A few fascinating strides in 'new music,' 'minimal art'; Philip Glass in solo Concert. A recital at Plymouth Church of the Pilgrims, Brooklyn

For years, the theater group Mabou Mines and the composer Philip Glass were a creative partnership. More recently, they have gone their separate ways. Yet each has continued to grow in influence and popularity. Recent projects by both attest to this.

After years of dedicated work, developing and refining his own form of "new music," Philip Glass soared to prominence in 1976 with the presentation -- first in Europe and then at the Metropolitan Opera House -- of the opera "Einstein on the Beach," devised in collaboration with experimental stage director Robert Wilson.

Happily, Glass's new fame among "uptown" audiences has not diverted him from the rigorous musical path he has long followed. Indeed, his music is more rigorous than ever in some respects -- for example, his recent interest in solo recitals, which eliminate the fantastic depths and colorations of sound he routinely achieves when performing with his ensemble.

Glass's latest recital took place at a Brooklyn church, as a benefit for Bargemusic Ltd. -- the remarkable floating concert hall moored a few feet south of the Brooklyn Bridge at Fulton Ferry Landing. Glass plays an organ as sonorous as the one at Plymouth Church of the Pilgrims, located just a stone's throw from the East River.

In about two hours, Glass played five pieces, dating from various phases of his career. Like such colleagues as Steve Reich and Terry Riley, Glass composes deliberately austere music that favors repetition over the usual kinds of musical "development." Yet without compromising his principles, he has succeeded over the years in making his music ever more colorful, more rhythmically and harmonically astonishing, and more instantly engaging to the ear. This trend continued at his Brooklyn recital.

It is always pleasant when an artist's latest work is his best, and that was precisely the case on this occasion.
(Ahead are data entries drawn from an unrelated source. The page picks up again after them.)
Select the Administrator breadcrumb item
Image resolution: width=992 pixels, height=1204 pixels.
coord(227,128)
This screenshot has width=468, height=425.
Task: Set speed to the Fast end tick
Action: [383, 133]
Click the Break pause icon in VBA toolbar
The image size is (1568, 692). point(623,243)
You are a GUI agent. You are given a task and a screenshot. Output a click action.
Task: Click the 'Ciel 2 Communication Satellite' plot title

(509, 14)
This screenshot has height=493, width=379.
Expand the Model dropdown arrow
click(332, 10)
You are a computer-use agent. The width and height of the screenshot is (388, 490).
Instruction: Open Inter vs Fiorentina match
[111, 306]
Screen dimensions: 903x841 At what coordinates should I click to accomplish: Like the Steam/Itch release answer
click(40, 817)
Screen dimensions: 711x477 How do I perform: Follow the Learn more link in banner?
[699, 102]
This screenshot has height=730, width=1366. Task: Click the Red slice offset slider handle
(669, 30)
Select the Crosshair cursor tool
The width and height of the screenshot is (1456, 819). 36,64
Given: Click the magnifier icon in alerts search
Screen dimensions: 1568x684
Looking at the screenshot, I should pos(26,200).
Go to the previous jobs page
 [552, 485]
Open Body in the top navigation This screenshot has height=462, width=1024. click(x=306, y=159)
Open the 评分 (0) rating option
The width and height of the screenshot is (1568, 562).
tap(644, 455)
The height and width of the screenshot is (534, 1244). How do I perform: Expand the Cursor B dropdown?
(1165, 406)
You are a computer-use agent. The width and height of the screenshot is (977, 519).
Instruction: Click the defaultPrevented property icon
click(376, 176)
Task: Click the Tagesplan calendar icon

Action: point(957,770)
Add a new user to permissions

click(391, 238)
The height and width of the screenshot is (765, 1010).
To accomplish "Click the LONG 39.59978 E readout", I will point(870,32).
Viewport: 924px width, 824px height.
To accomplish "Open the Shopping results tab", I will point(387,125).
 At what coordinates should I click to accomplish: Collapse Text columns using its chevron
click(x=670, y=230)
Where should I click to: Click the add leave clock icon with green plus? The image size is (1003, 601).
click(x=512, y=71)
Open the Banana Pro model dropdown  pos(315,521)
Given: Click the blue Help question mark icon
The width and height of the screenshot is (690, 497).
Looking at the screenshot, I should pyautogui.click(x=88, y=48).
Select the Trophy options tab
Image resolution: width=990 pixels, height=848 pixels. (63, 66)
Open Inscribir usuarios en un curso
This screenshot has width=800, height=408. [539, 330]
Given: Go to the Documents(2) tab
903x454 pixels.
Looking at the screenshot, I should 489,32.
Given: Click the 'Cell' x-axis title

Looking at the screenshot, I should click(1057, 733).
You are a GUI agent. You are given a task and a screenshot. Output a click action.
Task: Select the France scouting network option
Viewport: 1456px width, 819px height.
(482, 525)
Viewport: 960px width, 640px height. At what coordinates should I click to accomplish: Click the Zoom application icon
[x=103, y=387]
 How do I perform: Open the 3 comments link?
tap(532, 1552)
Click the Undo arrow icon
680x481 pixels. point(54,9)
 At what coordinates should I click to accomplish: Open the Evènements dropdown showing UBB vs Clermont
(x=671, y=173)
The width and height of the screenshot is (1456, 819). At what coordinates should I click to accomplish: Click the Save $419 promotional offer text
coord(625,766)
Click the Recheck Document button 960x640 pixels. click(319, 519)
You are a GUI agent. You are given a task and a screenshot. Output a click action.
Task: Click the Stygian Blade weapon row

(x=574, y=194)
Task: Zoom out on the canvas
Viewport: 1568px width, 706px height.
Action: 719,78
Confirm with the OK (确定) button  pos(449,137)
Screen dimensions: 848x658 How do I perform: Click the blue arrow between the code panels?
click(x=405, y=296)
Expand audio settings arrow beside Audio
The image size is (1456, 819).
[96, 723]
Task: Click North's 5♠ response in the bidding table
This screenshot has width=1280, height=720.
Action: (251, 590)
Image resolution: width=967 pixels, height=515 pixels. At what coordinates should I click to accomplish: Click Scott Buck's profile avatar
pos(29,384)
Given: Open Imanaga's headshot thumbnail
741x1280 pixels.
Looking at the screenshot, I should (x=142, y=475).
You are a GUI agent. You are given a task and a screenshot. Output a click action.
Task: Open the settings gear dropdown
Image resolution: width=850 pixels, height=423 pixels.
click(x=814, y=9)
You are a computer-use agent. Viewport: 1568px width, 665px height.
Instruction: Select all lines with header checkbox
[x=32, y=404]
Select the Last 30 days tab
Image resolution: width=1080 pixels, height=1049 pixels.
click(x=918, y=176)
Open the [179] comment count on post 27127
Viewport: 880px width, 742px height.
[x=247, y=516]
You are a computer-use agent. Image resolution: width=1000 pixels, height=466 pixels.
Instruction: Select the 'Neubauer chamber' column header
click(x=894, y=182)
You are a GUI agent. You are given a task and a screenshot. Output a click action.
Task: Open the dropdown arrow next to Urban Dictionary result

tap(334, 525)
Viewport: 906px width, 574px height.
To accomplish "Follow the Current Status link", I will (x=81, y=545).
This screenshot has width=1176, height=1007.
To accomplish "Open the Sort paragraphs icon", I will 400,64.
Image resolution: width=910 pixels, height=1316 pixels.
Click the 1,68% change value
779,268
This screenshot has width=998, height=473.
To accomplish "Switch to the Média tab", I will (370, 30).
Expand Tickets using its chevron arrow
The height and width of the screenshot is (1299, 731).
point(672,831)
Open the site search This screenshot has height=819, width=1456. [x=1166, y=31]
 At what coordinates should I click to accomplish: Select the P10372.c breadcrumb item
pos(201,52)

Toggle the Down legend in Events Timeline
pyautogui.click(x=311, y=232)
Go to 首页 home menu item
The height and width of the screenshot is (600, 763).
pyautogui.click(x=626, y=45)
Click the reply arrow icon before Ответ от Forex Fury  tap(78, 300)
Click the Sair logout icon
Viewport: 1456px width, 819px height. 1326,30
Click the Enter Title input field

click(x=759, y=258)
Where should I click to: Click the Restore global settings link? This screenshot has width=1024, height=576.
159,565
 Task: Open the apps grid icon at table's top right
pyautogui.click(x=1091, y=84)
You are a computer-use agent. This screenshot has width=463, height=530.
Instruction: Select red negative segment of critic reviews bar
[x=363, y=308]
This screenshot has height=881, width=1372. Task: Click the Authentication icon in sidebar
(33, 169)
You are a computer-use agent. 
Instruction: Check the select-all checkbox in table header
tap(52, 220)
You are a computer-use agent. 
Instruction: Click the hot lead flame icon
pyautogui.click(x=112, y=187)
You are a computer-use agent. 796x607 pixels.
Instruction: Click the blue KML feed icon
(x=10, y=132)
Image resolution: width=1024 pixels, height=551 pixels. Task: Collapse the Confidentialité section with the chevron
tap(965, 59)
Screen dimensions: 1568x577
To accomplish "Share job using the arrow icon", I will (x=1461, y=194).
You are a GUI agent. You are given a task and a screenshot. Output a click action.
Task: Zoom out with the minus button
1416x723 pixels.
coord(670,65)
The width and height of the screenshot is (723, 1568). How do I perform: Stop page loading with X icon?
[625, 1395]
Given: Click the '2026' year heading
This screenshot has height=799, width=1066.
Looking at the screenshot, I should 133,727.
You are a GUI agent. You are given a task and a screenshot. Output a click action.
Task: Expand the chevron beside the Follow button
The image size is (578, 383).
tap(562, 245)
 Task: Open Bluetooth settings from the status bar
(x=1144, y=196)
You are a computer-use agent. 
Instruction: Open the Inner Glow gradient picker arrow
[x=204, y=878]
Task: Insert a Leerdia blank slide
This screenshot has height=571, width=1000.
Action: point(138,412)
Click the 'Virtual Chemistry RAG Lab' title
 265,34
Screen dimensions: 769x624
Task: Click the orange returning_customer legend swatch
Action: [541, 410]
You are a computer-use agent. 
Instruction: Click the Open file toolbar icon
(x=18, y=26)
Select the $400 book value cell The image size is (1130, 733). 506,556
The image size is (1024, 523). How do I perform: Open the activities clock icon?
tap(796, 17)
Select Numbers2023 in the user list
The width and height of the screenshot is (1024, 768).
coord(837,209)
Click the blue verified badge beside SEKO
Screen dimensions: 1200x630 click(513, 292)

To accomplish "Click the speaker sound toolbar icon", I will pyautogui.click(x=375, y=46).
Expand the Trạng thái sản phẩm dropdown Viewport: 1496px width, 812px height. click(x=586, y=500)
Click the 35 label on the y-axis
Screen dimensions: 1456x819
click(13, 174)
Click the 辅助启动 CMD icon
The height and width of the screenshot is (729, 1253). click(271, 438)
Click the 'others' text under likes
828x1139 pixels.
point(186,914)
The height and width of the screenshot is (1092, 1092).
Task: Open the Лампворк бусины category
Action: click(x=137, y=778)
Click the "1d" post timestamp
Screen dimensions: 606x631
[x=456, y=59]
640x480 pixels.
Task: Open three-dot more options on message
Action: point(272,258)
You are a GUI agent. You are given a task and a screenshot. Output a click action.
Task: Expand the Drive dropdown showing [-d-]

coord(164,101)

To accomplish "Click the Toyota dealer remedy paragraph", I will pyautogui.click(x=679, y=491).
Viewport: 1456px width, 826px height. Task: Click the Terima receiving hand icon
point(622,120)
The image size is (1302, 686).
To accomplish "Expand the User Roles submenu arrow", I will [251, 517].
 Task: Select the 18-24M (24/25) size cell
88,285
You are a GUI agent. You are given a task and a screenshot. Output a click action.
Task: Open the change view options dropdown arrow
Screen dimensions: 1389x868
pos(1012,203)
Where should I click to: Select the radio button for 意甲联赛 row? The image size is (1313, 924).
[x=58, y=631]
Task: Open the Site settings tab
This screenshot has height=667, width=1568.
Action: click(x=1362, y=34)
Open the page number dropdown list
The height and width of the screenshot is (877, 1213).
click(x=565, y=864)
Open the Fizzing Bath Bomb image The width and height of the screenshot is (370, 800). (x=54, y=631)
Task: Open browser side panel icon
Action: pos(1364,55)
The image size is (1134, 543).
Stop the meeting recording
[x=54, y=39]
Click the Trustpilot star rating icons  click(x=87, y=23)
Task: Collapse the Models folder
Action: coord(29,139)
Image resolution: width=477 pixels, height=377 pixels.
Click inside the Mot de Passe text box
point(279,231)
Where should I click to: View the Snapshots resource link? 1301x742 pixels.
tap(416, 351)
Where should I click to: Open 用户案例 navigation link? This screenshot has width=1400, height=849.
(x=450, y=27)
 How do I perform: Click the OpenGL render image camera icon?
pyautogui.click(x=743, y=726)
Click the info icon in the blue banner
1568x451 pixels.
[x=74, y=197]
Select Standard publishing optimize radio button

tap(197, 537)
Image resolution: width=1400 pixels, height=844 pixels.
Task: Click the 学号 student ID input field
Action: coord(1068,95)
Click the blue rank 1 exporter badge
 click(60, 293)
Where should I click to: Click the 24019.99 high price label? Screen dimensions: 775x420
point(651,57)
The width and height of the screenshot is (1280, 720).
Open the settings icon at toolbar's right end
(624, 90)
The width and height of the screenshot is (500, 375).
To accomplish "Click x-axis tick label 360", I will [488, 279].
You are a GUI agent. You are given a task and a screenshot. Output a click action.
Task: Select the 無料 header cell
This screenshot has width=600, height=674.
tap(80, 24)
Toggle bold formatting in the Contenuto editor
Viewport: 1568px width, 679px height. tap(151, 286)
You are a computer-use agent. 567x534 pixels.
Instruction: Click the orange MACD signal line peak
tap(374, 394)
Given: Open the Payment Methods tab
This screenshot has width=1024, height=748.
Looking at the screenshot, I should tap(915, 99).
The program concluded with the American premiere of Fourth Series, Part 4 (1980), a work of dazzling pleasures. Moderately paced and rhythmically gentle, it combines the calm of a Schubert slow movement with the soothing regularity that is Glass's own specialty, and even throws in a figure that could have come from "Over the Rainbow." Along with its formal virtues, it shows a keen awareness of the textural possibilities offered by the pipe organ, and thus made a particularly apt finale to the Brooklyn recital.

The program opened with Dance No. 4, from a series of pieces that coalesced last fall in an exhilarating evening called "Dance," presented at the Brooklyn Academy of Music by Glass, choreographer Lucinda Childs, and artist/filmmaker Sol Lewitt. Glass's rendition at the Brooklyn recital seemed a bit lumpy, but the old energy could still be felt. Then came a much earlier work, "Music in Contrary Motion," which reflects the strong interest in process that motivated Glass in the period around 1969.

Other items included the unmemorable Dance No. 2, and a suite of passages from "Einstein on the Beach." It was fascinating to hear comparatively familiar "Einstein" selections reduced to a single instrument, but Glass's operatic work doesn't exactly cry out for solo transcription. As with many other composers, his large-scale pieces seem most comfortable in large-scale settings.

In all, it was an uneven afternoon, but an intimate and often invigorating one. At this point, Glass has several projects reportedly under way: He is composing music for theatrical use; the operas "Satyagraha" and "Akhenaton and Dedalus" are in preparation; and he is co-producing a rock album for a group called Polyrock. He also appears with his ensemble, and gives up to a dozen solo recitals each year. As his recent recordings and live performances demonstrate, he is at the vanguard of the newest and most exciting music of our day.